To access your application after you have logged out of the online application system, use the link that was emailed to you when you clicked “Save and Finish Later”.  It is important to use the link that is emailed to you to resume work on an application.  If you use the link listed here, you will always be brought to a NEW application, not the one you were previously working on. 


If you have any questions or concerns regarding the online application process, please contact Rebekkah Boxt by email at or phone at 212-679-7266. We will not accept late applications because of technical issues with the online application portal, so please try logging in and entering your information in advance of the deadline.
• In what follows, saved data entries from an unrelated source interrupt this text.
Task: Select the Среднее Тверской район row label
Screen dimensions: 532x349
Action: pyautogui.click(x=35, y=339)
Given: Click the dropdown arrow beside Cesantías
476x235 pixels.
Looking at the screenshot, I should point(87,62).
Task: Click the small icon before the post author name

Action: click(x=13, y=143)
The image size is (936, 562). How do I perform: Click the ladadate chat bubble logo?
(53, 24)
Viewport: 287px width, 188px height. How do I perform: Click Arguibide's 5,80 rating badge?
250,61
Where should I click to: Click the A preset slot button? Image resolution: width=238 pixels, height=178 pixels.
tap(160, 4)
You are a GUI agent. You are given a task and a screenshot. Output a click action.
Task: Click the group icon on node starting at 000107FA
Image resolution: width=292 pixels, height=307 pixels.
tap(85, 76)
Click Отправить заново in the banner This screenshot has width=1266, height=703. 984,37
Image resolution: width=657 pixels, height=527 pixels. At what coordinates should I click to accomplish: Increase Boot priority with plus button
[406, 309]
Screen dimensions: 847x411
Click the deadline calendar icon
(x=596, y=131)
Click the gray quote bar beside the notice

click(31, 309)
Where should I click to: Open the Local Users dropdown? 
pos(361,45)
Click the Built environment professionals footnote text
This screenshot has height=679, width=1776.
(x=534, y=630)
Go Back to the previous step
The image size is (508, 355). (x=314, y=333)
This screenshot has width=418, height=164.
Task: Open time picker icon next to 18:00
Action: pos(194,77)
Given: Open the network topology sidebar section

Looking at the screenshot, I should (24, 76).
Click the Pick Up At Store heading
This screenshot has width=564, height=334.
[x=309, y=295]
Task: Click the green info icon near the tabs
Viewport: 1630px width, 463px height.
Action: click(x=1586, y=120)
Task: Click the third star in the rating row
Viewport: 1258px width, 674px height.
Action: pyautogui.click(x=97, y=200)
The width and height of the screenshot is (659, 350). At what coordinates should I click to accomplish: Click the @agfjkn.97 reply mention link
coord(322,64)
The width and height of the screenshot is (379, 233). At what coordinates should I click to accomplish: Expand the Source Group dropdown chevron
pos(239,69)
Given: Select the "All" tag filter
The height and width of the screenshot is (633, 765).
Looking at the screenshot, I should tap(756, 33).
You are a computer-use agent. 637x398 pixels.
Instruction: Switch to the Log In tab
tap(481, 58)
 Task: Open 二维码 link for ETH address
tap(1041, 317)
Letters of intent require the following information be entered into our online application from:

  • PI Contact information
  • Title
  • Type of project: senior collaboration, mentored project, normative implications, primary data collection, and clinical trials data sharing
  • The amount and duration of funding requested (Salaries for investigators are capped at 1.5x the 2014 NIH cap for the basis of the percent effort allocation, fringe rates will be capped at 35%, and 10% indirects will be awarded on salary and benefits only.)
  • A one sentence summary of the project for a lay audience
  • Names of the proposed research team and copies of CV's (no more than 3 pages each, highlighting publications relevant to the application) of the two main investigators (or mentee and mentor).
  • 400-600 word narrative titled “PI Last Name, Institution, Project Title, ” organized under the following headers:
    • The bioethics problem to be addressed
    • The specific aims or research questions of the project
    • How the proposed project is innovative and goes beyond the current work on the problem, particularly in its potential to have a real-world impact
    • The nature of peer-reviewed publication(s) expected from the project and how the target journal audience includes key individuals who can change practice or policy.


Letters of intent for this cycle must be submitted online by August 1 at 4:00pm ET.  However we strongly encourage applicants to submit letters of intent earlier, so that they have more time to respond to feedback from reviewers, if invited to submit a full application.  Selected applicants will be invited to submit full applications online by Monday, September 15, with funding to start in early 2015.


We will fund another cycle of grants in Spring 2015. The request for proposals and due date for this cycle will be announced in the Winter of 2014.